The very powerful ‘ls’ command

The very powerful ‘ls’ command

An ls (pronouced as el es) utility appeared in the original version of AT&T UNIX. Today, two popular versions of ls are the Free Software Foundation’s (part of the GNU coreutils package) and the one released by various BSD variants, such as FreeBSD, OpenBSD, NetBSD, and Apple Computer’s Darwin. Both are free software and open source.

The ls command is one of the most used and important command that we as linux user and linux/unix administrator can’t live without. It is the basic utility that a beginner must learn and one of the commands that a Unix/Linux administrator should not forget. In this article, we will explore on how we can use the ls more efficiently and take advantage about its power.

1. Opening the last file edited.

To open the last edited file in the current directory use the combination of ls, head and vi commands as shown below. ls -t sorts the file by modification time, showing the last edited file first. head -1 picks up this first file.

$ nano `ls -t | head -1`

Be aware with the tick `, because it is important to make the command work.

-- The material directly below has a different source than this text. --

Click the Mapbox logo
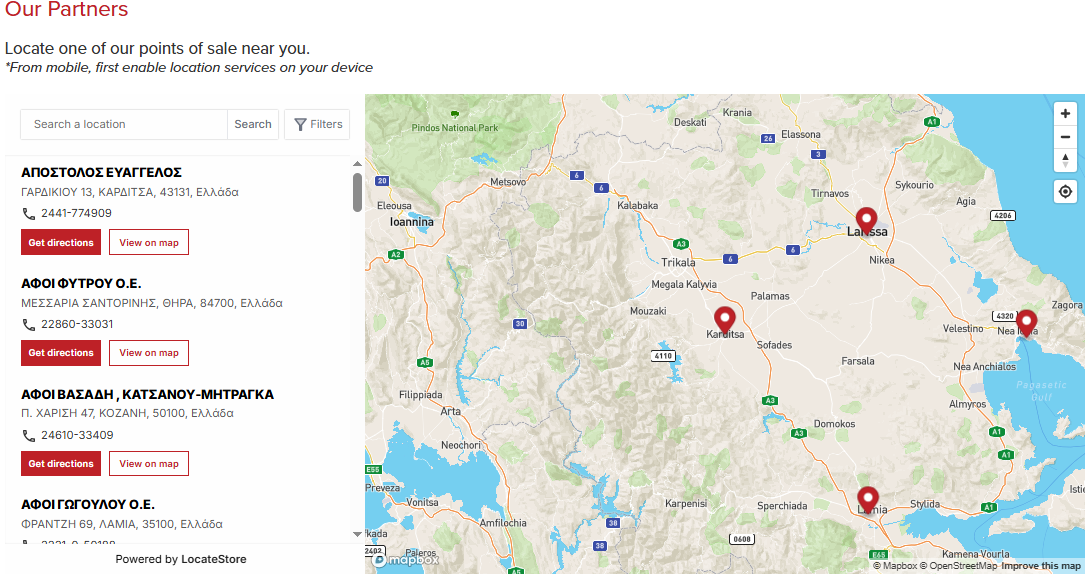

2. Display one file per line.

To display files and directories per line, use -1.

$ ls -1
3. Display all information To display a list of information about the file/directory, use -l.
$ ls -l
drwxr-xr-x 2 johndoe staff 68 Feb 18 2011 Applications
drwx——+ 30 johndoe  staff 1020 Feb 17 16:21 Desktop
drwx——+ 126 johndoe  staff 4284 Feb 17 15:01 Documents
drwx——+ 63 johndoe  staff 2142 Feb 19 22:25 Downloads
-rw-r–r– 1 johndoe staff 20960 Jun 6 2011 xincoClientConfig.dat
1st Character – File Type: First character specifies the type of the file. A hyphen (-) in the 1st character indicates that this is a normal file while a letter d means it is a directory.
normal file
d directory
s socket file
l link file
Column 1 – File Permissions: Next 9 character specifies the files permission. Each 3 characters refers to the read, write, execute permissions for user, group and world.
Column 2 – Number of links: Second field specifies the number of links for that file. In this example, 2 indicates only two link to this directory.
Column 3 – Owner: Third field specifies owner of the file. In this example, this files and directory is owned by username ‘johndoe’.
Column 4 – Group: Fourth field specifies the group of the file. In the example above, this file belongs to ‘staff’ group.
Column 5 – Size: Fifth field specifies the size of file. In the example above, ’64’,’1020′, ‘4284’, ‘2142’, ‘936’ indicates the directory and file size respectively.
Column 6 – Last modified date & time: Sixth field specifies the date and time of the last modification of the file.
Column 7 – File name: The last field is the name of the file.
4. Display file size in a human readable format. User ls -lh (h stands for human readable form), to display file siez in easy to read format (M for MB, K for KB, G for GB).
$ ls -l
-rw-r–r– 1 johndoe staff 20960 Jun 6 2011 xincoClientConfig.dat
$ ls -lh
-rw-r–r– 1 johndoe staff 20K Jun 6 2011 xincoClientConfig.dat
5. Display Directory Information When you use “ls -l” you will get the details of directories content. But if you want the details of directory then you can use -d option.